++++ Dataset content

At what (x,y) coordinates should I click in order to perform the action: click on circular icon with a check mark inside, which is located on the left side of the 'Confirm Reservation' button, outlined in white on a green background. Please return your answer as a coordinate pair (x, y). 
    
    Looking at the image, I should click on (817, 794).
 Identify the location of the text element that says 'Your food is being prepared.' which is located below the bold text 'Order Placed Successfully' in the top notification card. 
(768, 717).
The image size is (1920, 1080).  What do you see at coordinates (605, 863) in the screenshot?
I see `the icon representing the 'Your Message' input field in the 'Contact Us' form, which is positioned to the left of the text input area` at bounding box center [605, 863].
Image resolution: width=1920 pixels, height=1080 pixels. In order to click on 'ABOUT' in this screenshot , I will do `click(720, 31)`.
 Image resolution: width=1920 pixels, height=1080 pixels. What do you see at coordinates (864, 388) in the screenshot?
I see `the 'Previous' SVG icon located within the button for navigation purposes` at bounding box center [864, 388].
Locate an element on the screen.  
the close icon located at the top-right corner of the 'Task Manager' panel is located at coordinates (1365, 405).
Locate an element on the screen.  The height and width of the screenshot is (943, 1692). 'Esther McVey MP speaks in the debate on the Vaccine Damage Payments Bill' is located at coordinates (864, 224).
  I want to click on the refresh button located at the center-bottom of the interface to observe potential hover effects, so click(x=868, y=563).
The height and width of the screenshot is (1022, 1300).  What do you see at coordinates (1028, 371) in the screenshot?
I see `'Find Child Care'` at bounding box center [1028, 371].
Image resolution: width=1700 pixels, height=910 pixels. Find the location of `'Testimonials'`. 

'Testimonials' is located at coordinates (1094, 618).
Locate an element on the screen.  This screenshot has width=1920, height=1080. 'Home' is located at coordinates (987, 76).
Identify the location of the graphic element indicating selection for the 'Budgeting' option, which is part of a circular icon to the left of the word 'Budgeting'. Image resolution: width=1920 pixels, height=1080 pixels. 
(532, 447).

++++++++

Lay out the records above as a Markdown table with two columns, Row and Line. Number each row and leave out the blank lines.

| Row | Line |
|---|---|
| 1 | At what (x,y) coordinates should I click in order to perform the action: click on circular icon with a check mark inside, which is located on the left side of the 'Confirm Reservation' button, outlined in white on a green background. Please return your answer as a coordinate pair (x, y).  |
| 2 |     Looking at the image, I should click on (817, 794). |
| 3 |  Identify the location of the text element that says 'Your food is being prepared.' which is located below the bold text 'Order Placed Successfully' in the top notification card.  |
| 4 | (768, 717). |
| 5 | The image size is (1920, 1080).  What do you see at coordinates (605, 863) in the screenshot? |
| 6 | I see `the icon representing the 'Your Message' input field in the 'Contact Us' form, which is positioned to the left of the text input area` at bounding box center [605, 863]. |
| 7 | Image resolution: width=1920 pixels, height=1080 pixels. In order to click on 'ABOUT' in this screenshot , I will do `click(720, 31)`. |
| 8 |  Image resolution: width=1920 pixels, height=1080 pixels. What do you see at coordinates (864, 388) in the screenshot? |
| 9 | I see `the 'Previous' SVG icon located within the button for navigation purposes` at bounding box center [864, 388]. |
| 10 | Locate an element on the screen.   |
| 11 | the close icon located at the top-right corner of the 'Task Manager' panel is located at coordinates (1365, 405). |
| 12 | Locate an element on the screen.  The height and width of the screenshot is (943, 1692). 'Esther McVey MP speaks in the debate on the Vaccine Damage Payments Bill' is located at coordinates (864, 224). |
| 13 |   I want to click on the refresh button located at the center-bottom of the interface to observe potential hover effects, so click(x=868, y=563). |
| 14 | The height and width of the screenshot is (1022, 1300).  What do you see at coordinates (1028, 371) in the screenshot? |
| 15 | I see `'Find Child Care'` at bounding box center [1028, 371]. |
| 16 | Image resolution: width=1700 pixels, height=910 pixels. Find the location of `'Testimonials'`.  |
| 17 | 'Testimonials' is located at coordinates (1094, 618). |
| 18 | Locate an element on the screen.  This screenshot has width=1920, height=1080. 'Home' is located at coordinates (987, 76). |
| 19 | Identify the location of the graphic element indicating selection for the 'Budgeting' option, which is part of a circular icon to the left of the word 'Budgeting'. Image resolution: width=1920 pixels, height=1080 pixels.  |
| 20 | (532, 447). |